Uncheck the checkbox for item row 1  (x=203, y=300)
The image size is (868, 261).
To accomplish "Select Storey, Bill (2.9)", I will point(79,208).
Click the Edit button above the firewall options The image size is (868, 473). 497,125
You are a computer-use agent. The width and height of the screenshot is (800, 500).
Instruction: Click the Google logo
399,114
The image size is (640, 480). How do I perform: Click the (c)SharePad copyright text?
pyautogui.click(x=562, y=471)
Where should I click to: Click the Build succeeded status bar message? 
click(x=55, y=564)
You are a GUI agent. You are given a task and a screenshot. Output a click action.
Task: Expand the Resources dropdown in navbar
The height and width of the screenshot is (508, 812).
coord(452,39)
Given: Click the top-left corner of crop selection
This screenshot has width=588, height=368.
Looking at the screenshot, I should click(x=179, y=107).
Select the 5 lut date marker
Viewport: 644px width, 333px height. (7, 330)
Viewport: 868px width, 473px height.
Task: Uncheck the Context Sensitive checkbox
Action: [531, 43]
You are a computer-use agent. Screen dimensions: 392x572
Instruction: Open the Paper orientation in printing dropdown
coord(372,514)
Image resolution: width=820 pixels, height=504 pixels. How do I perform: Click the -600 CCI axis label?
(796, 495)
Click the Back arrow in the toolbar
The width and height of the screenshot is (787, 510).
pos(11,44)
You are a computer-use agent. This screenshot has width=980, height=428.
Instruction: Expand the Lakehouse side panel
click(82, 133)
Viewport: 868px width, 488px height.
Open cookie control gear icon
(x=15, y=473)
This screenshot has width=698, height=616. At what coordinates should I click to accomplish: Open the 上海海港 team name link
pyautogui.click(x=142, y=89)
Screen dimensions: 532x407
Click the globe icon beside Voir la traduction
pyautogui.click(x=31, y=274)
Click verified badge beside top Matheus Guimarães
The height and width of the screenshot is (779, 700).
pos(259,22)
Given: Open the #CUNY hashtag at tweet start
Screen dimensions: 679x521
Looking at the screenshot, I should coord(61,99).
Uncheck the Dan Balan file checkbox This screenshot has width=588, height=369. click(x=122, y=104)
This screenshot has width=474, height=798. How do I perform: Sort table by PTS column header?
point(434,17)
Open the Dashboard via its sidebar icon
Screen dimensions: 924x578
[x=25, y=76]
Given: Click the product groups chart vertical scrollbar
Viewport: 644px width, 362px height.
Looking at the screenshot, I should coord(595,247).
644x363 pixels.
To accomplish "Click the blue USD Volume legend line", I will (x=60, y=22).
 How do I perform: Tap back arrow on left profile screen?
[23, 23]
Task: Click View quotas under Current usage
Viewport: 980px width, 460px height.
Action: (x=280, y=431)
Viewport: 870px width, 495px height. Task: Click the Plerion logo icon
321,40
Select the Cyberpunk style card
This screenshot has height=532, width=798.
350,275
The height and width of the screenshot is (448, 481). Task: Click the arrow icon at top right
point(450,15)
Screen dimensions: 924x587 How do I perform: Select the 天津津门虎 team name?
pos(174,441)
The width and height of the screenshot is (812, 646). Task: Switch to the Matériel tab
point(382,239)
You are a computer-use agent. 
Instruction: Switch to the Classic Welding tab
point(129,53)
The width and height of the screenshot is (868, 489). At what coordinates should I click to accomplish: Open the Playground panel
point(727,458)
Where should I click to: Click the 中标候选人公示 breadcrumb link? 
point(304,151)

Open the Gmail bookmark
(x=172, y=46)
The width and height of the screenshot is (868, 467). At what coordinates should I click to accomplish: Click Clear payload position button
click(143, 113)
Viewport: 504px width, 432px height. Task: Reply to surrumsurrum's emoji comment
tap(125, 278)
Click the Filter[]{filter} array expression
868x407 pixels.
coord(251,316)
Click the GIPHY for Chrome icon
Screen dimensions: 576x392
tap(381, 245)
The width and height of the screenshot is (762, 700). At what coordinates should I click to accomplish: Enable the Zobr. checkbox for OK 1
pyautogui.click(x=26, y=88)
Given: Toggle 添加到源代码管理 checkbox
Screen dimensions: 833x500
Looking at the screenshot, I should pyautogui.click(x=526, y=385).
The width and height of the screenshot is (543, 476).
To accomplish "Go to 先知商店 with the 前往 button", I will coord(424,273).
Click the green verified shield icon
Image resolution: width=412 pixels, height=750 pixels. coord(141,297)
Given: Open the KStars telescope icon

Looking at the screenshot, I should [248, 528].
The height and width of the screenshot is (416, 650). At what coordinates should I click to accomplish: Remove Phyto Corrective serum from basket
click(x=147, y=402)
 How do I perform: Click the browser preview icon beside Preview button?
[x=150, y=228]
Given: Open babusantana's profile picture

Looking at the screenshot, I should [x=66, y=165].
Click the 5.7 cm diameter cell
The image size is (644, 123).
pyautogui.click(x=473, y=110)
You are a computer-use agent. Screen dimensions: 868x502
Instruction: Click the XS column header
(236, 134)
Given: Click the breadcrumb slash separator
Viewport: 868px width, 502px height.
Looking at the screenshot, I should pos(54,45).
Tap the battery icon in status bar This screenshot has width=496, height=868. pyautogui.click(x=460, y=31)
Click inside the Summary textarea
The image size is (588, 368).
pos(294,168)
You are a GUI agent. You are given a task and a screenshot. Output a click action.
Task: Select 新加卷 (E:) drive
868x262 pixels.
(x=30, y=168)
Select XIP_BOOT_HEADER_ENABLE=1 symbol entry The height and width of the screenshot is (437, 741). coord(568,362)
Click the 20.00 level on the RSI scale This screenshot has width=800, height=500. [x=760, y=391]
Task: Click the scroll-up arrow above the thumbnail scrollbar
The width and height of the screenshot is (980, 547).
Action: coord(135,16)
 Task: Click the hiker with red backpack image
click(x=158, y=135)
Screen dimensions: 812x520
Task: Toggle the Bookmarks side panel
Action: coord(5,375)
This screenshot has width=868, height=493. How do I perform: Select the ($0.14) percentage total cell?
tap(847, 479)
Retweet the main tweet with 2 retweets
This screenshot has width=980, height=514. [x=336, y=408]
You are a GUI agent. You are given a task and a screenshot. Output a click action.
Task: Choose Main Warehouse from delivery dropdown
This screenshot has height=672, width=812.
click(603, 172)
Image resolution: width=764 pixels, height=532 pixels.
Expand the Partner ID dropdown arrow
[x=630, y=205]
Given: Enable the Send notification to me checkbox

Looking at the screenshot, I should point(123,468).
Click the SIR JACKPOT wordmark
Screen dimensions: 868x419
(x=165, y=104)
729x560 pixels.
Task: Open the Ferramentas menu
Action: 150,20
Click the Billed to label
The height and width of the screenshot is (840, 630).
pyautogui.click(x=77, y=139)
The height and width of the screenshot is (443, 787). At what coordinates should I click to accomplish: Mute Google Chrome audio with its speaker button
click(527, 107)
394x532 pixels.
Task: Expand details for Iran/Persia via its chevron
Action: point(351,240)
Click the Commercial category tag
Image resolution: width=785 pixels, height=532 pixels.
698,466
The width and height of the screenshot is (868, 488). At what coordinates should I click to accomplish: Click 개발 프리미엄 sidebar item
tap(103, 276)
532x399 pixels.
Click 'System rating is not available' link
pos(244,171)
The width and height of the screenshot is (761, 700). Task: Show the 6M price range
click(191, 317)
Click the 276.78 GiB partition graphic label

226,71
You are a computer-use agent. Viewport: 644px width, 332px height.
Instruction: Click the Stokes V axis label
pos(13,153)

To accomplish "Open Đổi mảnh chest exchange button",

Activity: Copy out each line of the listing where the string "will" appears.

Output of the exercise:
To accomplish "Select Storey, Bill (2.9)", I will point(79,208).
To accomplish "Click the blue USD Volume legend line", I will (x=60, y=22).
To accomplish "Go to 先知商店 with the 前往 button", I will coord(424,273).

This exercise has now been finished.